In 1953, Peter Wells discovers that painter Maude Driscoll is the subject of a John Singer Sargent portrait spotted in a Washington, D.C., showroom. Noting to the clerk that he has “more than an artist collector connection” with Driscoll, Wells wonders, based on portrait details, “How in blazes did she get presented to Queen Victoria?” The novel then shifts to Boston, 1889. Driscoll just misses seeing off her best friend, Lillie Doty, who’s moving with her struggling family to California. The more affluent Driscoll soon attends Wellesley, with her British roommate eventually taking her to London (and that court presentation). Staying on to paint in Paris, Driscoll embarks on an affair with her roommate’s brother, who’s killed just as she learns that she is pregnant. Driscoll gives up her son for adoption and continues painting. At the outbreak of World War I, she returns to the United States for a brief marriage that turns out to be a sham and then relocates to Italy, where she eventually meets, then marries, another American. She resides in Washington for a spell and then returns full-time to Italy upon her husband’s death. She next marries an Italian baron and deals with the Nazi occupation. Throughout, Doty writes letters to Driscoll and then her own daughter, Evie. The back story of Wells, who first meets Driscoll in Paris in 1918 and marries Evie in the World War II era, is also unspooled. Fabris opens this novel with great flair, with that beckoning portrait and the touching heartbreak of girlfriends from different classes torn apart.
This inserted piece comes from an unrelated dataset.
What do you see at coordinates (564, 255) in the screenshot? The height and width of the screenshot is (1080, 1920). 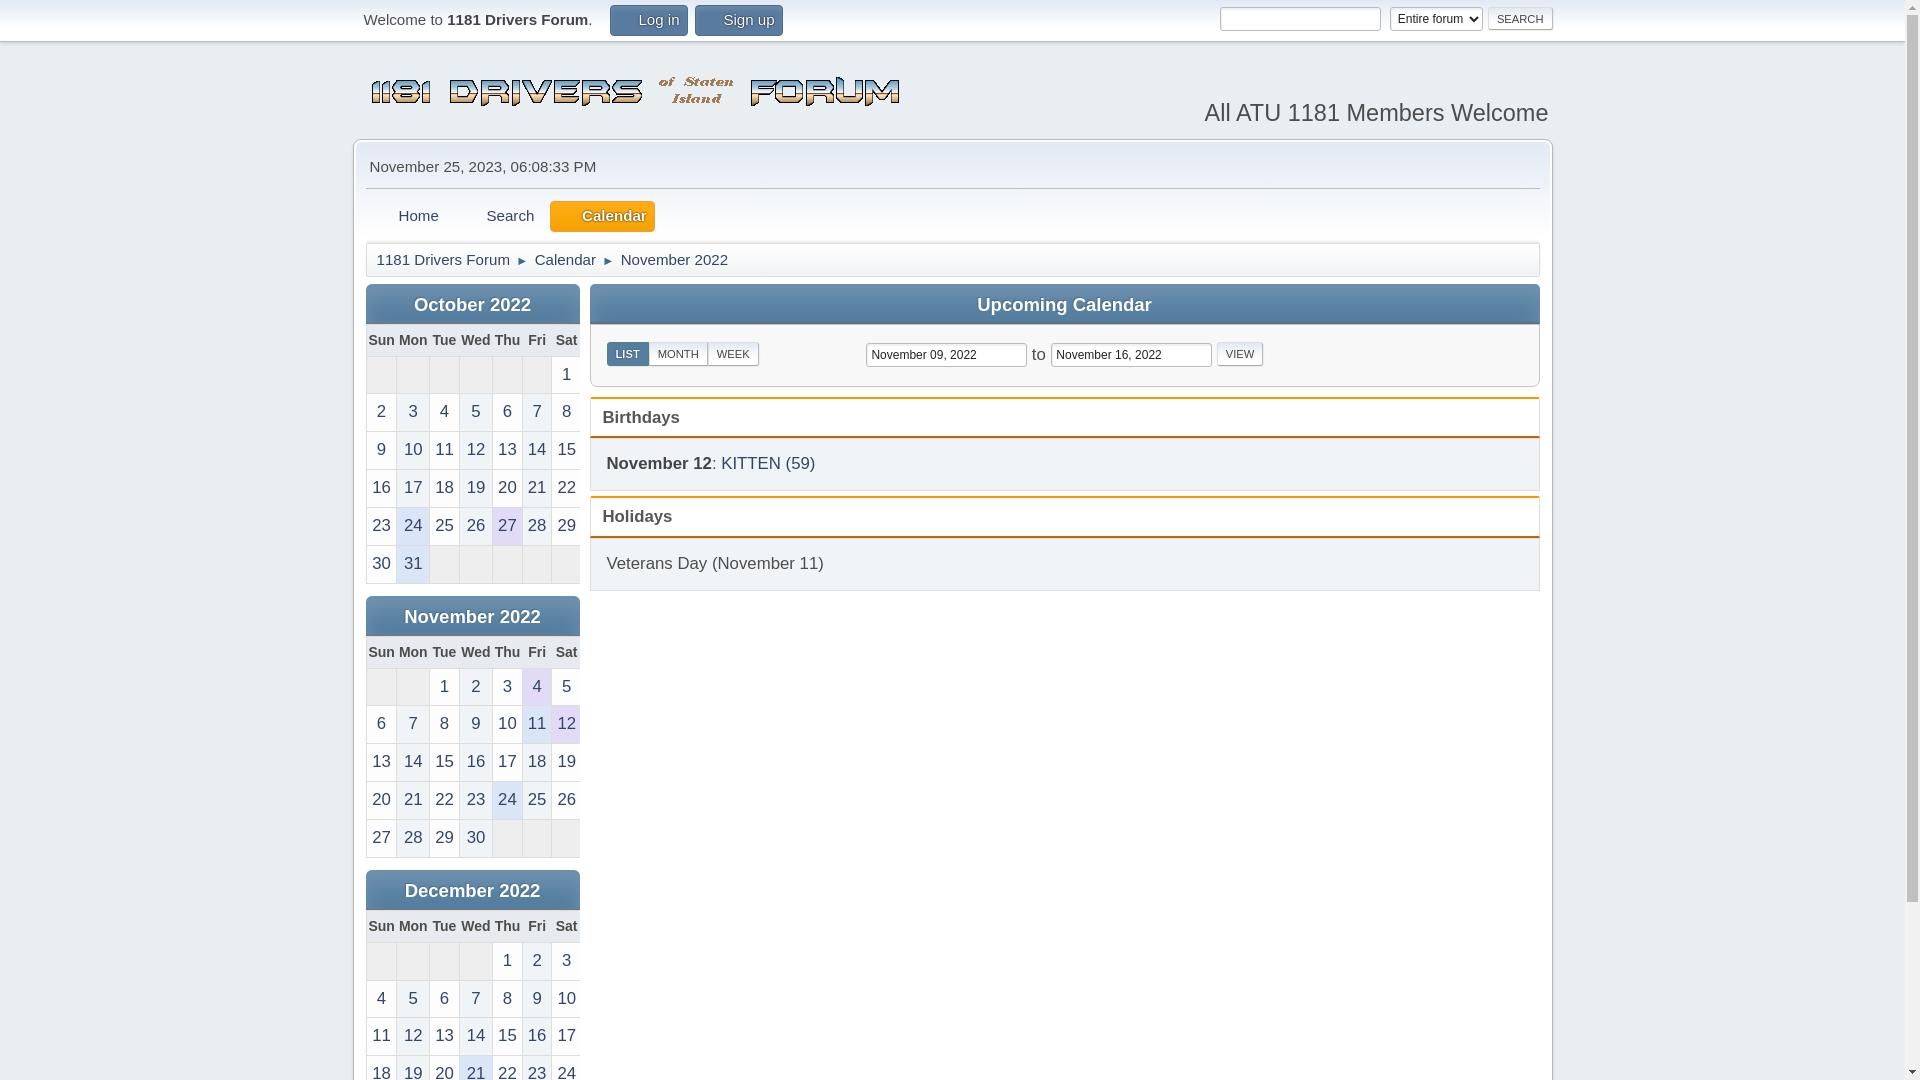 I see `'Calendar'` at bounding box center [564, 255].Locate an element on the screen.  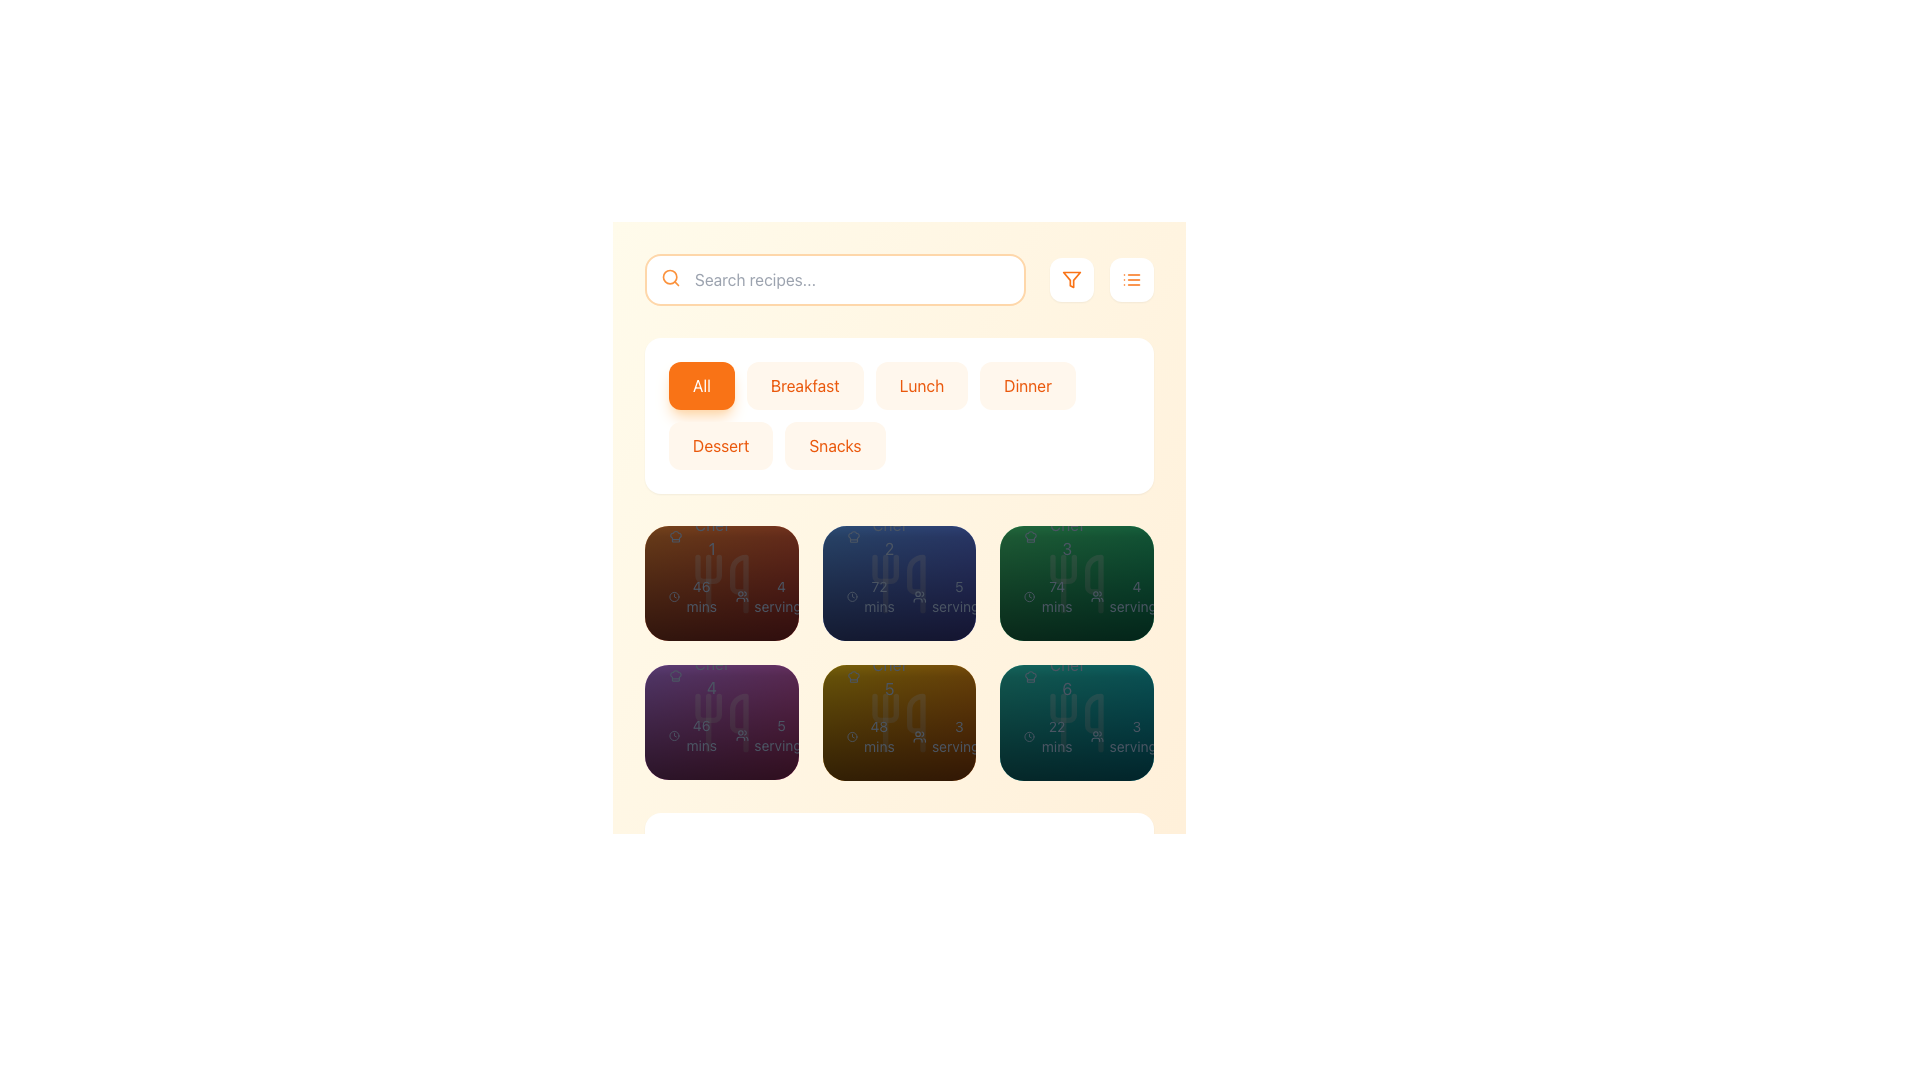
the Triangle icon (SVG graphic) located in the navigation bar, to the right of the search bar, to activate the filter function is located at coordinates (1070, 280).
Unfortunately, plot overload soon ensues, given that Driscoll marries many men, Doty writes a lot of missives (relating a rather humdrum life), and Wells has an array of highly fortuitous encounters (meeting not only Driscoll and Evie, but also saving Doty’s brother while a soldier in Europe). While the narrative always remains enjoyable, its key characters, particularly Driscoll, become engulfed rather than illuminated by this surfeit of details.

A sweeping, ultimately dizzying saga about a painter and her multiple marriages.